Vitória (2016) aborda que o atendimento às crianças de 0 a 6 anos no Brasil tem em torno de cento e oitenta anos, inicialmente vinculado a cursos livres, como a pré-escola, e ao assistencialismo, como creche, comumente destinado a crianças de baixa renda, perpassado por influências higienistas, até percorrer objetivos educacionais. A autora afirma que, com certeza, a forte demanda social impulsionou conquistas e avanços referentes à formação de professores e financiamento. Caracteriza que um dos maiores desafios para a concretização da identidade da Educação Infantil está intrinsecamente ligada à discussão de um currículo e proposta pedagógica.

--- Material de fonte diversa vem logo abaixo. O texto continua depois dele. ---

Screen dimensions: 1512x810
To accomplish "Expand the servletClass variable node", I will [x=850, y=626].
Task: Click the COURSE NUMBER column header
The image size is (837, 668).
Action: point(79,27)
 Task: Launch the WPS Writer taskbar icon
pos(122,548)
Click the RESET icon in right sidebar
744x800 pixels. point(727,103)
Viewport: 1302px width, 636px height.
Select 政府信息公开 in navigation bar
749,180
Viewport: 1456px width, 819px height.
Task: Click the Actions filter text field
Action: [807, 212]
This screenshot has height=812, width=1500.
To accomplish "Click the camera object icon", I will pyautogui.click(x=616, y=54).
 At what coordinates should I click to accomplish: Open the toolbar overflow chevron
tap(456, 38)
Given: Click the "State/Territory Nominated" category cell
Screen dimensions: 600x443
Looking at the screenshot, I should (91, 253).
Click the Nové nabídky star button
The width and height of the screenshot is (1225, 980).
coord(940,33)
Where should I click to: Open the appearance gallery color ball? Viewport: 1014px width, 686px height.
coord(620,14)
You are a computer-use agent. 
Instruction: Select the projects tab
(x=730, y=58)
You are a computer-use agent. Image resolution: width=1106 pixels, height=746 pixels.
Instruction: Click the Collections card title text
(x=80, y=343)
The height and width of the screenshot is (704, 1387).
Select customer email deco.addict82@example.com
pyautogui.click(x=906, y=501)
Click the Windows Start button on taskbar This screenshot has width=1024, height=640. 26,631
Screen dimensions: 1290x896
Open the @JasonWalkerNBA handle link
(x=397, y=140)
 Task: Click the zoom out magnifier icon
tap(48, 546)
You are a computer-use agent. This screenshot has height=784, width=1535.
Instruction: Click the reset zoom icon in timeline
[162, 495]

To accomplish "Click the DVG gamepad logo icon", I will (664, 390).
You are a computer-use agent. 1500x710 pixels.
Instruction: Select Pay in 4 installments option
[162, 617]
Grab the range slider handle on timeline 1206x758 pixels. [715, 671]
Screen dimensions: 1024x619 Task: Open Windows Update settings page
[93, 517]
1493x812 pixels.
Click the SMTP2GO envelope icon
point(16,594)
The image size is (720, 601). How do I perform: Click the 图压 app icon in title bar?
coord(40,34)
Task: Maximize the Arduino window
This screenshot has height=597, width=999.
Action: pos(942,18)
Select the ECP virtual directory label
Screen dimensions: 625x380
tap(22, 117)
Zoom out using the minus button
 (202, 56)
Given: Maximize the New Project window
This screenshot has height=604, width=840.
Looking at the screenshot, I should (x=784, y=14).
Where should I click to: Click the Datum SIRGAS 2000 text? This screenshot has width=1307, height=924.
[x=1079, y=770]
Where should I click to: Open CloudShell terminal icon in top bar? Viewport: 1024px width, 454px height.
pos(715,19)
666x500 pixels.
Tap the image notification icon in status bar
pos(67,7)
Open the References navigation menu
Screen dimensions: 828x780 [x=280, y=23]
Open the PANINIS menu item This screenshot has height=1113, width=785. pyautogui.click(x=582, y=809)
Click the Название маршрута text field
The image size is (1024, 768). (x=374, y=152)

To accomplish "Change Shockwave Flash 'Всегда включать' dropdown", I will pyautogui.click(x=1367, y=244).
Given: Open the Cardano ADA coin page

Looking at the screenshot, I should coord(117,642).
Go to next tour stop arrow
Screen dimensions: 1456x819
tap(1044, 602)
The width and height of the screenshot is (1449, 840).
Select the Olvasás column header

Com a inserção da mulher no mercado de trabalho, configura-se uma nova necessidade social, um lugar para deixar as crianças. As lutas pelas creches nascem desta organização da sociedade dita moderna e passa a ser reforçada pelos movimentos feministas que reivindicam os direitos das mulheres. Com o tempo, passa-se a questionar a qualidade do atendimento destas instituições e, por meio de outras disputas e discussões, a creche passa a ser defendida e exigida como um direito das crianças, sendo garantida oficialmente na Constituição Federal (BRASIL,

1988) que, em seu artigo 205, apresenta a educação como um direito fundamental, determinando que

[...] a educação, direito de todos e dever do Estado e da família, será promovida e incentivada com a colaboração da sociedade, visando ao pleno desenvolvimento da pessoa, seu preparo para o exercício da cidadania e sua qualificação para o trabalho.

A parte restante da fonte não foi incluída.